PROVIDED TEXT:
Waltham-Based Alkermes Faces Senate Investigation Over Vivitrol Marketing
Senator Kamala Harris of California is looking into whether the opioid addiction treatment was marketed too aggressively.
If there’s such a thing as a too-successful marketing campaign, it looks like the Waltham-based drug company behind one of the hottest drugs in the fight against opioid addiction might have found it. On Monday, Sen. Kamala Harris (D-Calif.) announced that she was opening an investigation into whether Alkermes, the Massachusetts company behind the monthly addiction treatment Vivitrol, had pursued aggressive sales tactics and lobbying to increase the use of its drug over cheaper and more established alternatives.
Vivitrol, a monthly shot that makes it almost impossible for users to get high from opiates, is an increasingly popular tool in the in the effort to fight the opioid crisis, to the extent that sometimes—in jails and drug courts in particular—it’s the only medical treatment on offer. Between 2011 and 2016, sales of Vivitrol grew from $30 million to $209 million.
The company has been relatively open about cultivating a symbiotic relationship with law enforcement, but this summer its sales strategy began to come under scrutiny. The company regularly pitched the drug directly to law enforcement and drug courts, and provided free shots to prisoners as they were being released. It also stands accused of playing on stigmas against more established alternatives like methadone and buprenorphine.

TASKS TO CARRY OUT:
A: Answer these questions from the article on the Alkermes investigation:
(i) Which senator announced the investigation?
(ii) What were Vivitrol's sales in 2016?
(iii) Which two alternatives is the company accused of stigmatizing?
B: Pick up the article on the Senate inquiry into Alkermes after its final sentence and continue it.
The rows that follow come from a separate source and are unrelated to the article on Alkermes.

THE DATA:
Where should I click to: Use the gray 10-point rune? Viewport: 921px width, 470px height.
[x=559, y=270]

==

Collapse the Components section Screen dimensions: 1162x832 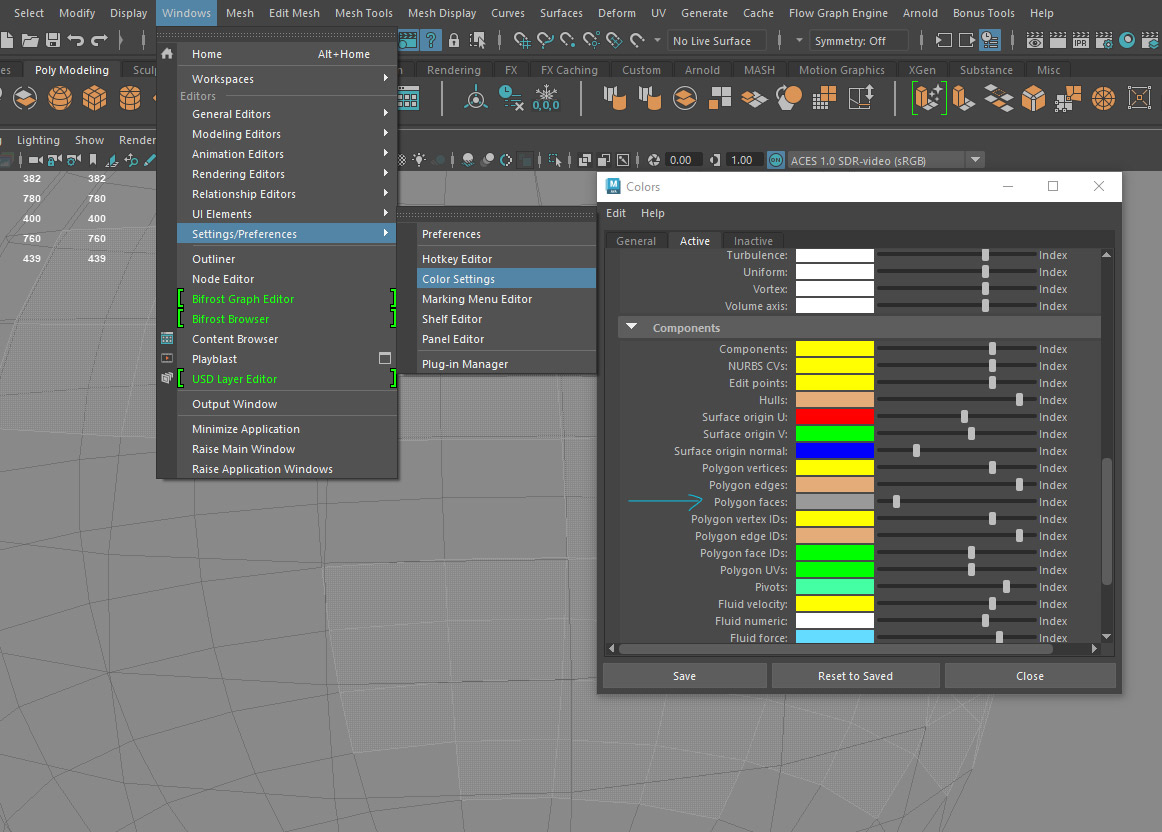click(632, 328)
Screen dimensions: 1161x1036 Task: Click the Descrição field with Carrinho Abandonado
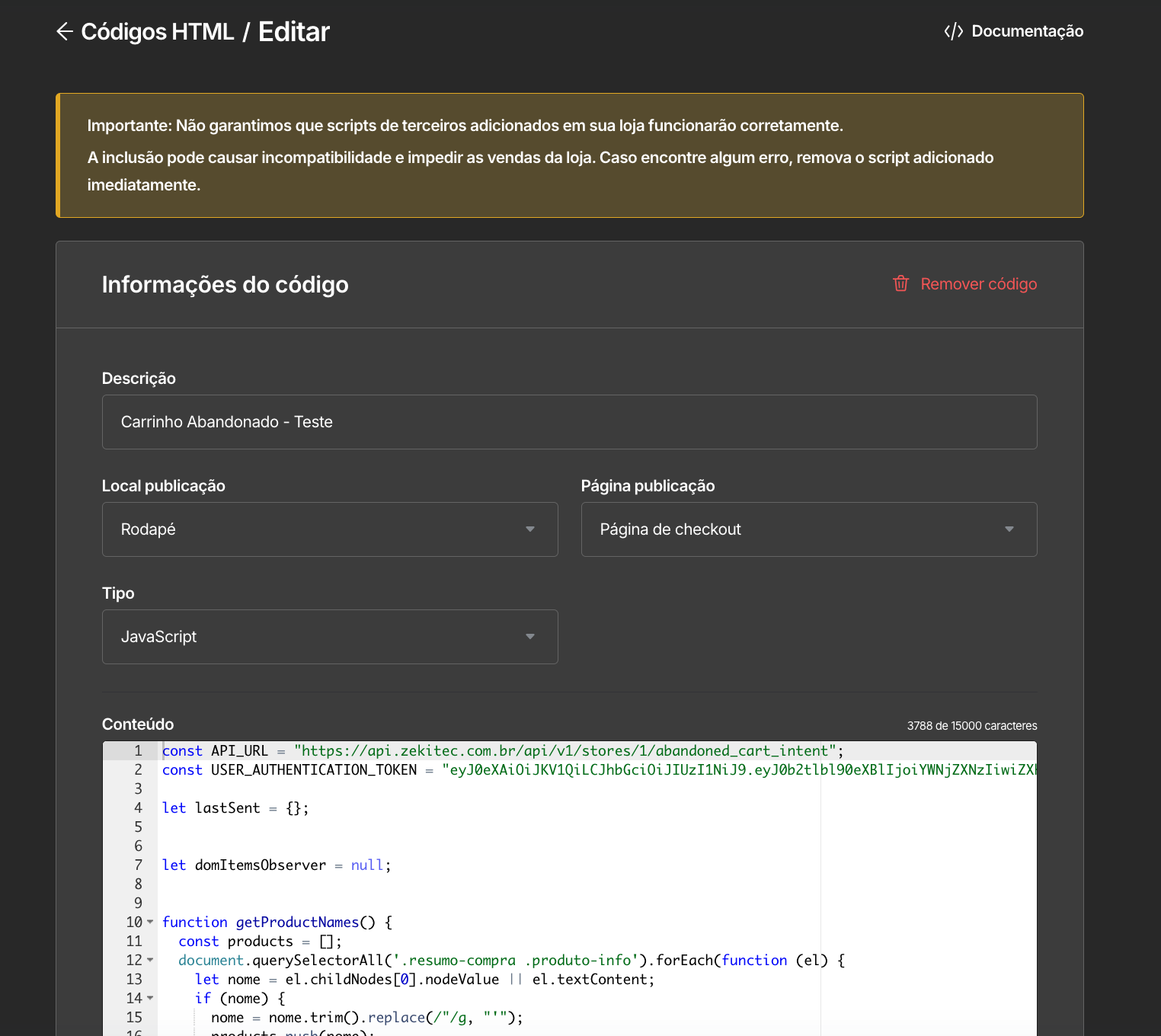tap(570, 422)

ANSWERS FOR THIS EXERCISE:
A:
(i) Senator Kamala Harris of California.
(ii) $209 million.
(iii) Methadone and buprenorphine.

B:
For instance, Alkermes CEO Richard Pops told the New York Times in June that people who opted for methadone and buprenorphine to treat their addiction “aren’t strident about wanting to be drug-free.” In a letter to Pops released by Harris’s office, the senator claims that, “As a result [of these sales efforts], cheaper and more thoroughly studied treatments appear to have been stigmatized and marginalized.”
A recent investigation by Boston Magazine explored how Alkermes pioneered its strategy of working with law enforcement right here in Massachusetts back in 2011, while still struggling to gain a foothold for Vivitrol. The company partnered with the Barnstable County Correctional Facility to provide free shots for inmates who had struggled with opioid addiction as they were being released. Sheriff James Cummings, who runs the facility, has since become an outspoken advocate for the drug, and has traveled around the United States and abroad to champion its use. Currently, 11 of the 12 main sheriff’s offices in the state have programs similar to Barnstable’s.
Earlier investigations by the New York Times, NPR, and ProPublica revealed aggressive outreach efforts to judges, lawmakers, and jails across the country. According to Harris’s letter, Alkermes chief commercial officer, Mark Stejbach, told investors the company’s outreach was meant to “create a gentle federal breeze to kind of sweep behind us—behind our sales really, and help ignite what’s going on individually.” Since 2013, Alkermes has donated $23,000 to Massachusetts politicians and spent hundreds of thousands of dollars on local lobbying. The company has spent $19 million on federal lobbying since the drug was approved in 2010.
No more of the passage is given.